The story of Wisconsin's Sister States begins during the Cold War. President Kennedy had started the Alliance for Progress, and the U.S. State Department encouraged such sister state relationships to ward off the threat of communism through global goodwill and the soft power these programs offered.
Nicaragua was the first of Wisconsin's Sister States. A partnership formed in 1964 that included people-to-people exchanges and programs in such areas as rural electrification, public health, and industrial development. More sister-state partnerships followed with the state of Hessen in Germany, and the Chinese province of Heilongjiang. Hessen has been a part of the UW student exchange program for 45 years. Additionally, Taiwan, Chiba Prefecture in Japan, and Jalisco, Mexico would each join as sister states with Wisconsin to establish "a solid personal trust relationship" that fostered trade, scientific, and cultural exchanges between the people of their respective states.
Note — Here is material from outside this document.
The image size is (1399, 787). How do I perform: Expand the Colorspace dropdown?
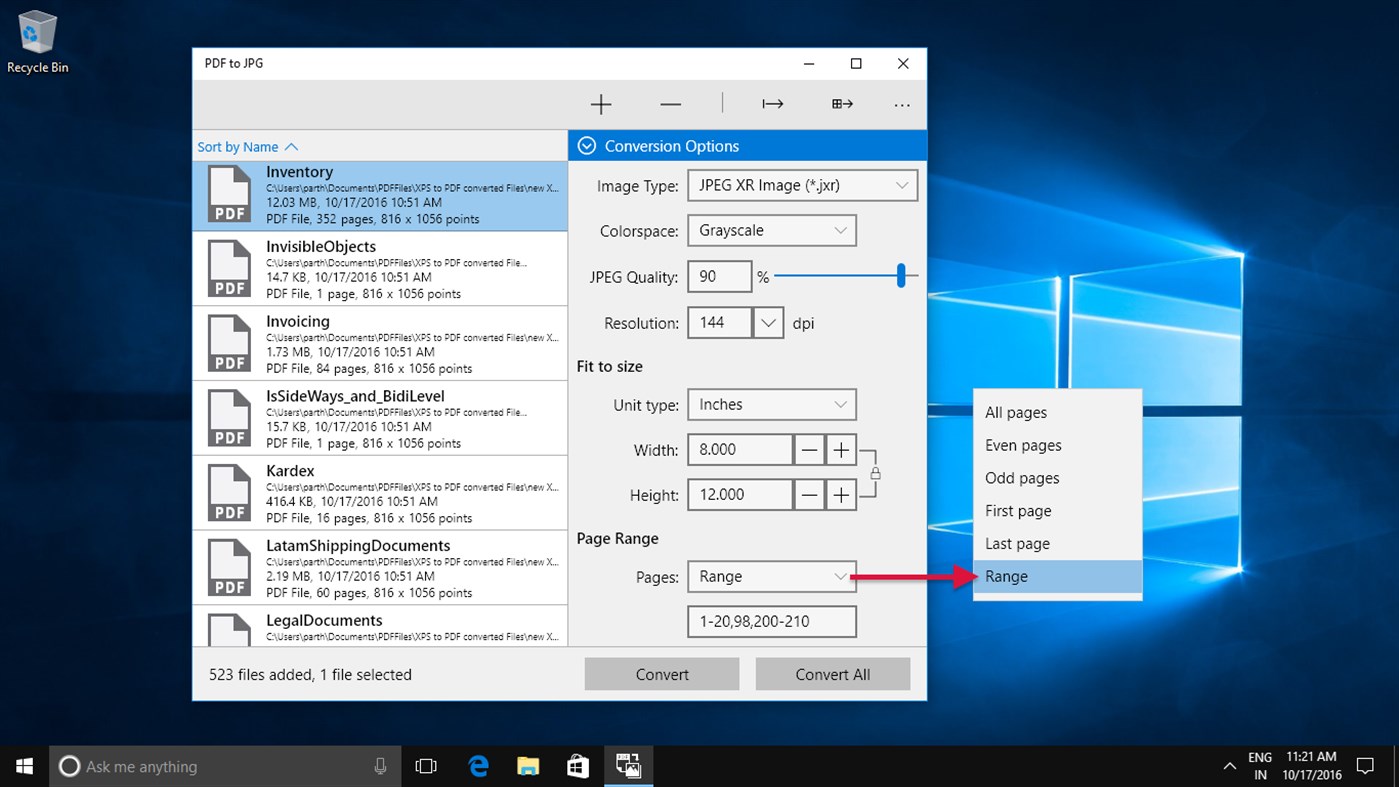point(771,230)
The article offers a much more complete picture of the establishment of these sister-state relationships, and the many governors of Wisconsin and their counterparts who provided the political goodwill to make these partnerships possible.
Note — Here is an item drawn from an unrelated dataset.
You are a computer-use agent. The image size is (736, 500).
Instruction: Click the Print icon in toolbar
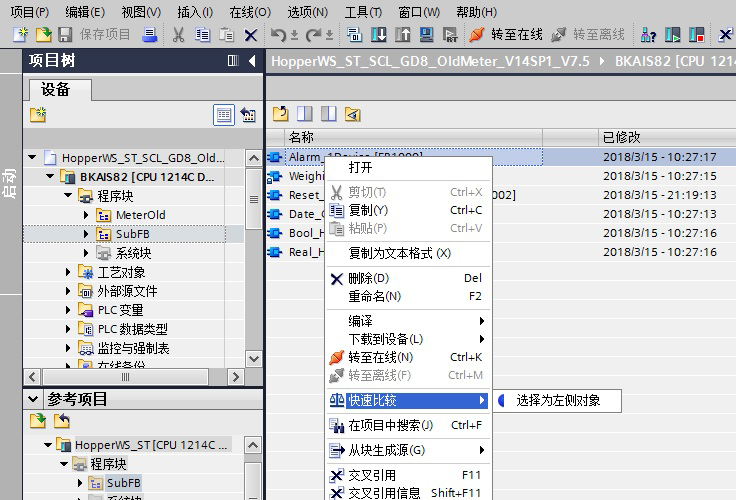coord(149,35)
You can get your very own copy of the 2025-2026 Wisconsin Blue Book for free from your state representative by visiting their official Assembly or Senate legislative website and click on the links for "Resources / Constituent Services." or Facebook page and filling out their specific online request form, or by emailing their office directly with your name and mailing address to receive this helpful guide to Wisconsin government.
A print copy of the Wisconsin Blue Book is available for you to check out from the UW Law Library Reserve Collection (Circulation Desk). Call number: JK6074 .A35.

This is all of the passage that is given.